553 N.E.2d 884, 1990 Ind. App. LEXIS 575, 1990 WL 61399
CourtIndiana Court of Appeals
DecidedMay 10, 1990
Docket30A04-8906-CV-228
StatusPublished
Cited by29 cases

This text of 553 N.E.2d 884 (McCae Management Corp. v. Merchants National Bank & Trust Co.) is published on Counsel Stack Legal Research, covering Indiana Court of Appeals primary law. Counsel Stack provides free access to over 12 million legal documents including statutes, case law, regulations, and constitutions.

Bluebook
McCae Management Corp. v. Merchants National Bank & Trust Co., 553 N.E.2d 884, 1990 Ind. App. LEXIS 575, 1990 WL 61399 (Ind. Ct. App. 1990).

Opinion

CONOVER, Judge.

Plaintiff-Appellant McCae Management Corporation, Successor-in-interest to McCae II, Inc., an Indiana Corporation d/b/a Scott Villa Health Care Facility, and Crane Health Care Center, Inc., an Indiana corporation, (McCae) appeals the trial court’s grant of summary judgment in favor of Defendant-Appellee Merchants National Bank and Trust Company of Indianapolis (Merchants) in this breach of contract action.

We affirm.

McCae presents the following restated issues for our review:

1. whether the trial court erred in determining the parties’ loan documents clearly and unequivocally prohibited prepayment thus excluding extrinsic evidence and prohibiting prepayment as a matter of law, and
2. whether the trial court erred in determining Merchants was entitled to a yield maintenance fee.

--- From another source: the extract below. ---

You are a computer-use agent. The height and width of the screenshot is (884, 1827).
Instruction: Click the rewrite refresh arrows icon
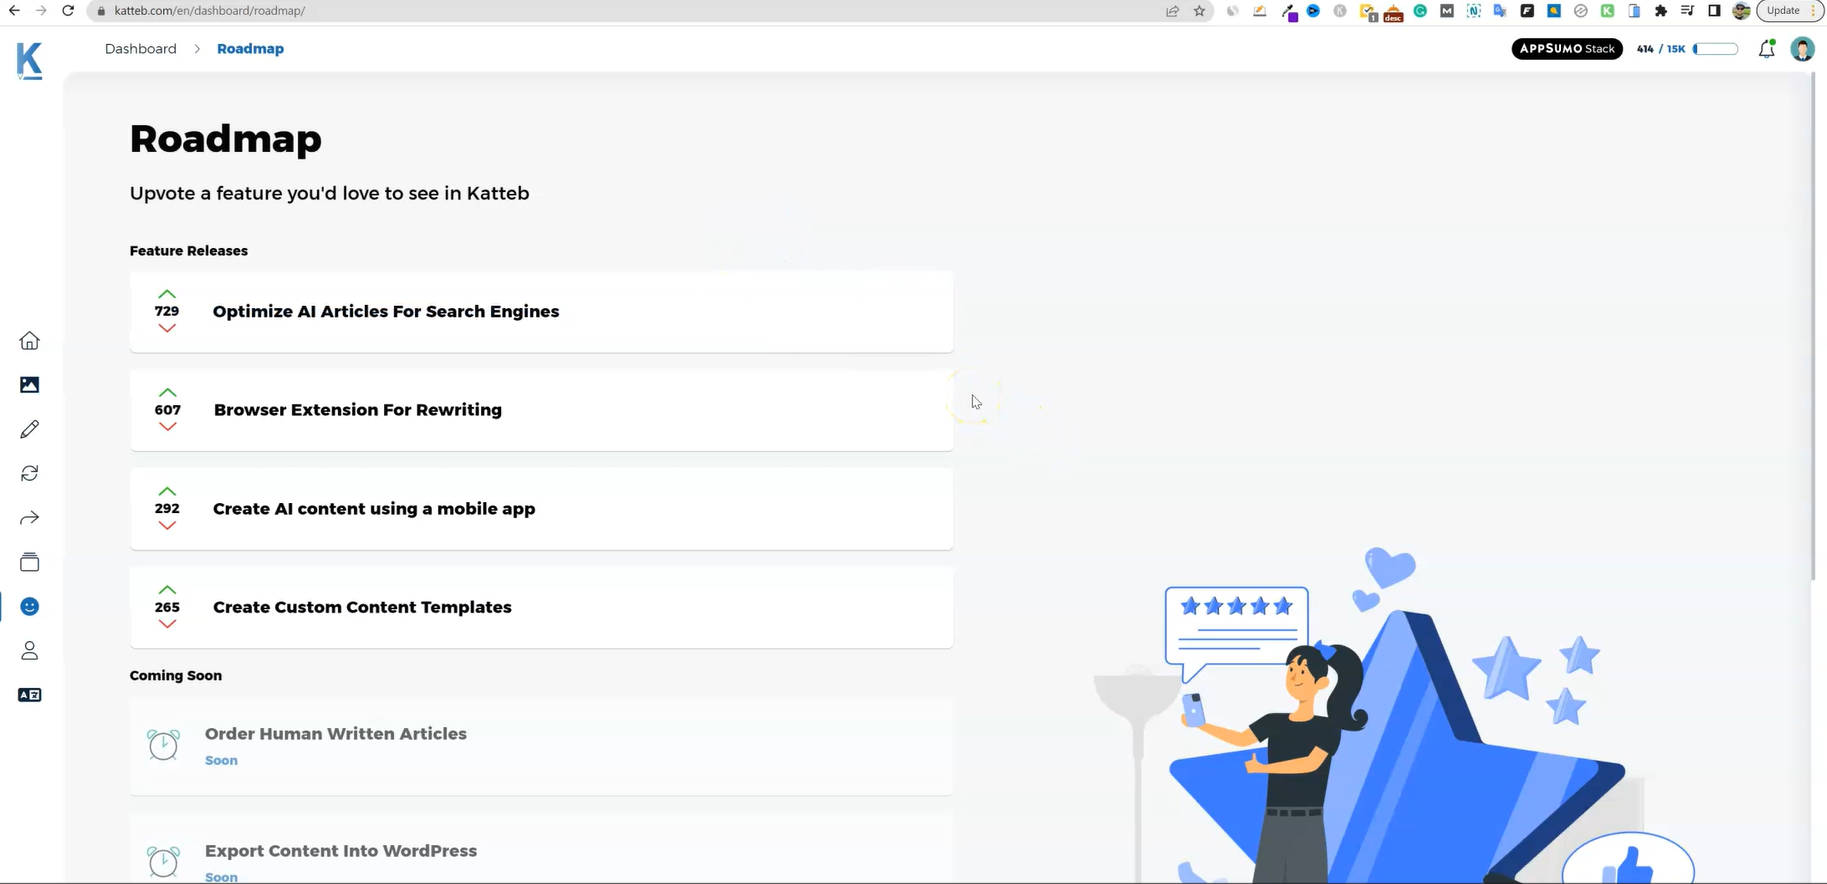pos(29,473)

In 1984 after negotiating with Merchants, McCae borrowed $2,285 million to build and operate two nursing homes, executing and delivering two promissory notes secured by real estate mortgages for $1 million and $1,285 million, respectively to Merchants. Later when McCae needed additional funds, it executed replacement promissory notes for the originals and amendments to the loan documents. These amendments stated references in the mort *886 gages to the original notes would also apply to the new notes, and all other loan documents would continue to have the same force and effect as they had when the original notes were in force. Both replacement notes provided “there is no right to prepayment of any ' of the indebtedness hereunder.” (R. 468). The new notes also contained acceleration clauses in the event of maker’s default. The notes were payable “on or before” January 16, 1990, and May 1, 1995, respectively.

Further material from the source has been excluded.